I got dressed and prepared and told myself not to cry. You've got to be strong, this isn't the time. As we traveled to the Mauve colored home that felt like an eternity to get to. I still whispered, please don't cry, this isn't the time. As my mom walked before me dazed and confused. I couldn't help but get angry at the fact an uninvited guest had arrived and said that my alibi wasn't reliable, let alone pliable. I hurt her feelings the way she had hurt mine. I stood there in the hallway with my mother. Wondering where the crowd from last night had gone, were people so busy that this wasn't important to them. Or we're they being selfish and didn't care one way or another??

We took our seats and I stared at the ceiling.
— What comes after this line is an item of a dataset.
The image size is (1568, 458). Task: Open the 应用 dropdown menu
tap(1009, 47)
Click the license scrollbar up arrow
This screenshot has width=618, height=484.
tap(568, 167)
Told myself again, don't cry—this definitely isn't the time. As people got up and spoke their minds, said how sorry they felt. The desolate tune in the background sung. I sat there wondering where and when my life begun, where it had ended, when the sequels started and how do I move on? I knew I had to stay positive and push on, press on, fight on. Keep Calm and Carry On.


The whole while I couldn't look at his face. But then my eye sight drifted. That's when I lost face. Don't cry please, please don't cry.… But how could anyone not cry sitting there at time like this and a location like that—watching a live spectacle of something to never take place ever again?

So many flashbacks flooded my head. The good, the bad—even the ugly and despaired. As blackened tears trailed my face, his serenity took me aback and I couldn't help but feel happy at his peace. But at the same time I was angry he was leaving me. Thrust into this cold world of uncertainty. He was my everything, he was my protector, lover and king. He did whatever he could for me. Now all that was gone, here I am a black little lamb face with a life full of uncertainty—sobbing ridiculously.


As we made our way to the Garden of Peace. At the top of the hill, not too far from the big tree and clutter of shrubbery. More words were spoken, more tears had fallen. In the bitter cold. My mother felt it was time to go and I didn't want to—but I did what I was told. Unhappily searching to be consoled and told where do I go from here. We went home, to a cold empty heartless place. Full of memories, even death's lingering embrace. I climbed the stairs to my room and cuddle close to a pillow and let the nirvana of slumber take me in. Only soon to be awaken again, because he haunts my very dreams and nightmares. Making it hard not to care.


I went back to my little home that night. In my room I stayed, huddled with a pillow hoping for sleep. Hoping for another chance to see his smiling face….


4 years ago today I buried my father who died on Thanksgiving day. No I don't wish to celebrate, and I wish I could skip all holidays. It just isn't the same, nor is it ever going to be. I can never remember what I ate yesterday or what happened decades ago. But when this time of the year comes, I relive those weeks prior and after my father's death, like they were a wound ripped open and made fresh.


Now you know why I've been dragging about and been cranky and unhappy. My daddy meant the world to me and to not have that it breaks my heart. Even more so knowing one day my mother will leave me to. I'll be here all alone. Intriguingly, I doubt I'll ever be able to get over this, no matter how much time I get.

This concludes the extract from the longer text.